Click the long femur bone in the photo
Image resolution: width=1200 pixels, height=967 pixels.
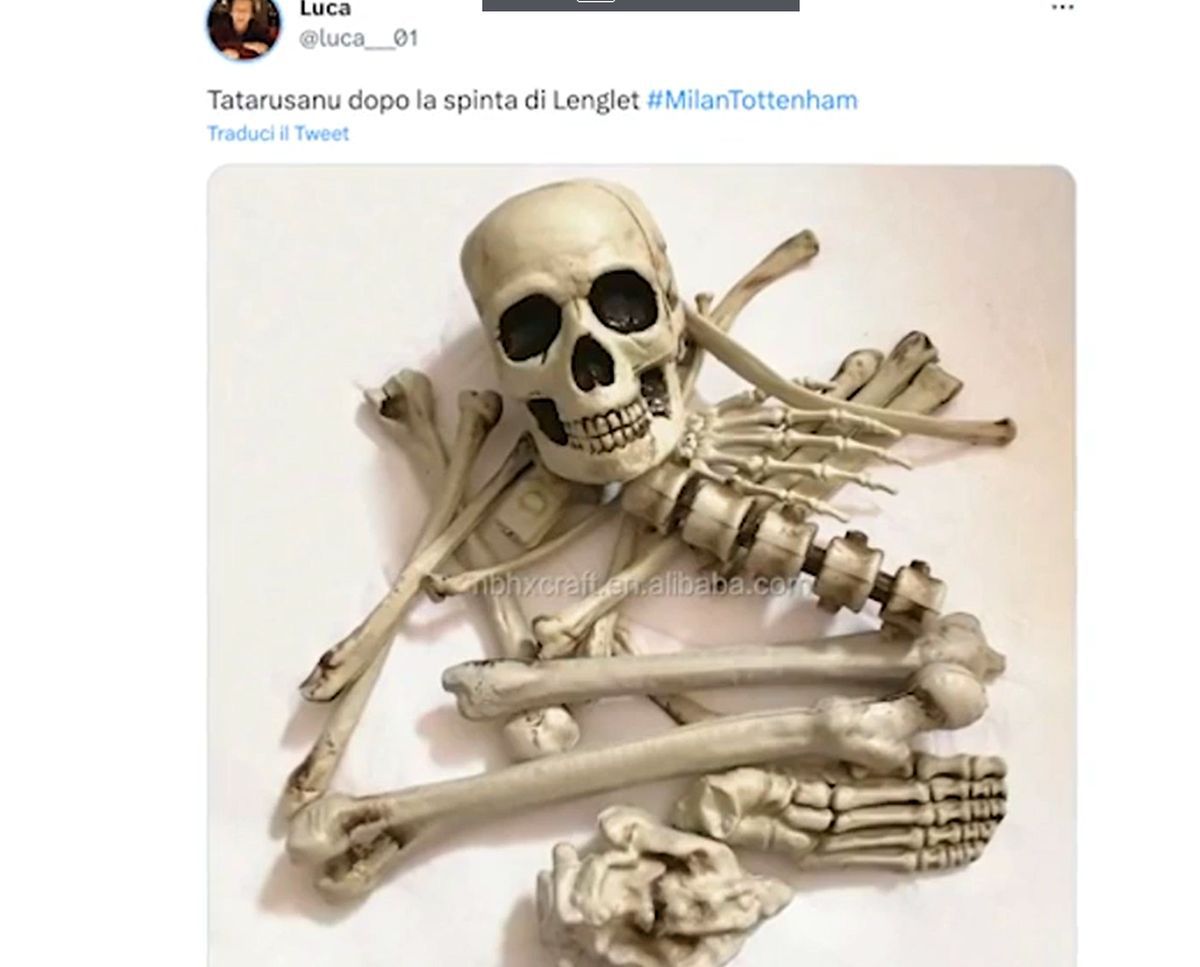click(x=640, y=770)
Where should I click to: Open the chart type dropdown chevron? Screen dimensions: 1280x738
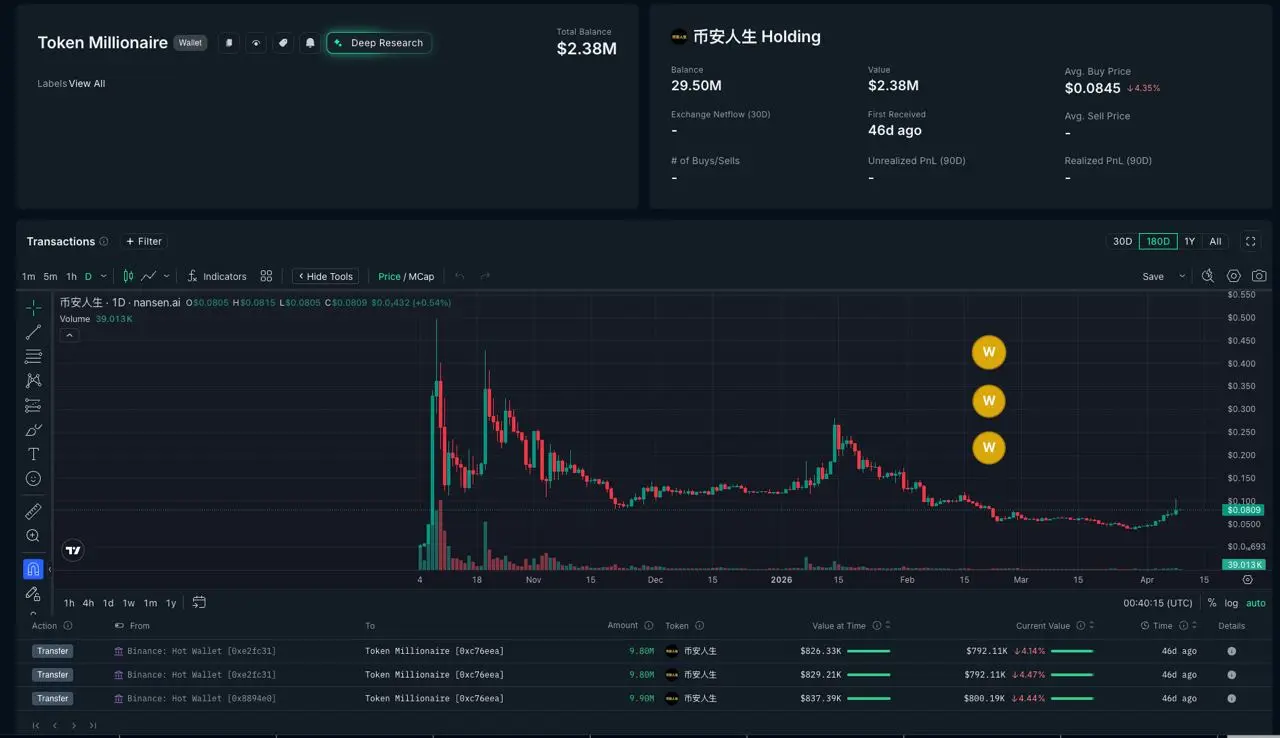(166, 276)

======

:: Task requirements ::
Please transcribe the lines from the one containing "Image resolution: width=1200" to the last line of the listing, both included, exactly and with nothing added, leaving every picture out.

:: Answer section ::
Image resolution: width=1200 pixels, height=967 pixels.
click(x=640, y=770)
Where should I click to: Open the chart type dropdown chevron? Screen dimensions: 1280x738
(166, 276)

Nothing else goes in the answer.